Work instruction: Given the material below, output exactly the lines from the line with "9 1931 08 21 (194, 2116)" to the line with "Kancelaria (1120, 28)", both ends included, and no other lines.
Dataset records: Begin
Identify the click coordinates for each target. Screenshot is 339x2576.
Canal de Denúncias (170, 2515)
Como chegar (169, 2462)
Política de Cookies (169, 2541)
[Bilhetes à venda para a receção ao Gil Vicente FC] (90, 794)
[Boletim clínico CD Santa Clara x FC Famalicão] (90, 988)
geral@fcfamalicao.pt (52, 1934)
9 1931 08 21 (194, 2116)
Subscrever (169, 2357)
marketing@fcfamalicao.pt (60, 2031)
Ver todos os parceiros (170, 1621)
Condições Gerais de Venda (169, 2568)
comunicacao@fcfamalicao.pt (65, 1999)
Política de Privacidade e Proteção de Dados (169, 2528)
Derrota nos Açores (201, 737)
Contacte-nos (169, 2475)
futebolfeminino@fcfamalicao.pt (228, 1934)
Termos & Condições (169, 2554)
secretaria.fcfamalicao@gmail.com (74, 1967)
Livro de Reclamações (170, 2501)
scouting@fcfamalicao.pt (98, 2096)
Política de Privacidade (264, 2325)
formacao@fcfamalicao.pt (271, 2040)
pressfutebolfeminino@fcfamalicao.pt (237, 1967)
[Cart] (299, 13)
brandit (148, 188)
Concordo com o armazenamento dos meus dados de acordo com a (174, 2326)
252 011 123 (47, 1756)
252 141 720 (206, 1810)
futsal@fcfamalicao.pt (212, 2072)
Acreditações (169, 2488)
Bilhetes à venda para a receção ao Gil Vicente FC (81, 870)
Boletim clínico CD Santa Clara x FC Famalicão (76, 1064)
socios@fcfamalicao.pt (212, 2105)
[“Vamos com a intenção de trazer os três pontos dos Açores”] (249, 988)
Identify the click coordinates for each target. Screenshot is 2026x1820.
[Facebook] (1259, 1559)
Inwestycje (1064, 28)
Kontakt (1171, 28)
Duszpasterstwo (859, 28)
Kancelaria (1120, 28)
Dataset records: End
Dataset records: Begin
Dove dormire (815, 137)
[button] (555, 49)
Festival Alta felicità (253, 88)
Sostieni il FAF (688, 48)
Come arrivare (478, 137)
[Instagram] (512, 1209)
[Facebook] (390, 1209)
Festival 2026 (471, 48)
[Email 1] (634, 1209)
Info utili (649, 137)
Dataset records: End
Output of the exercise:
9 1931 08 21 (194, 2116)
Subscrever (169, 2357)
marketing@fcfamalicao.pt (60, 2031)
Ver todos os parceiros (170, 1621)
Condições Gerais de Venda (169, 2568)
comunicacao@fcfamalicao.pt (65, 1999)
Política de Privacidade e Proteção de Dados (169, 2528)
Derrota nos Açores (201, 737)
Contacte-nos (169, 2475)
futebolfeminino@fcfamalicao.pt (228, 1934)
Termos & Condições (169, 2554)
secretaria.fcfamalicao@gmail.com (74, 1967)
Livro de Reclamações (170, 2501)
scouting@fcfamalicao.pt (98, 2096)
Política de Privacidade (264, 2325)
formacao@fcfamalicao.pt (271, 2040)
pressfutebolfeminino@fcfamalicao.pt (237, 1967)
[Cart] (299, 13)
brandit (148, 188)
Concordo com o armazenamento dos meus dados de acordo com a (174, 2326)
252 011 123 (47, 1756)
252 141 720 (206, 1810)
futsal@fcfamalicao.pt (212, 2072)
Acreditações (169, 2488)
Bilhetes à venda para a receção ao Gil Vicente FC (81, 870)
Boletim clínico CD Santa Clara x FC Famalicão (76, 1064)
socios@fcfamalicao.pt (212, 2105)
[“Vamos com a intenção de trazer os três pontos dos Açores”] (249, 988)
Identify the click coordinates for each target. Screenshot is 2026x1820.
[Facebook] (1259, 1559)
Inwestycje (1064, 28)
Kontakt (1171, 28)
Duszpasterstwo (859, 28)
Kancelaria (1120, 28)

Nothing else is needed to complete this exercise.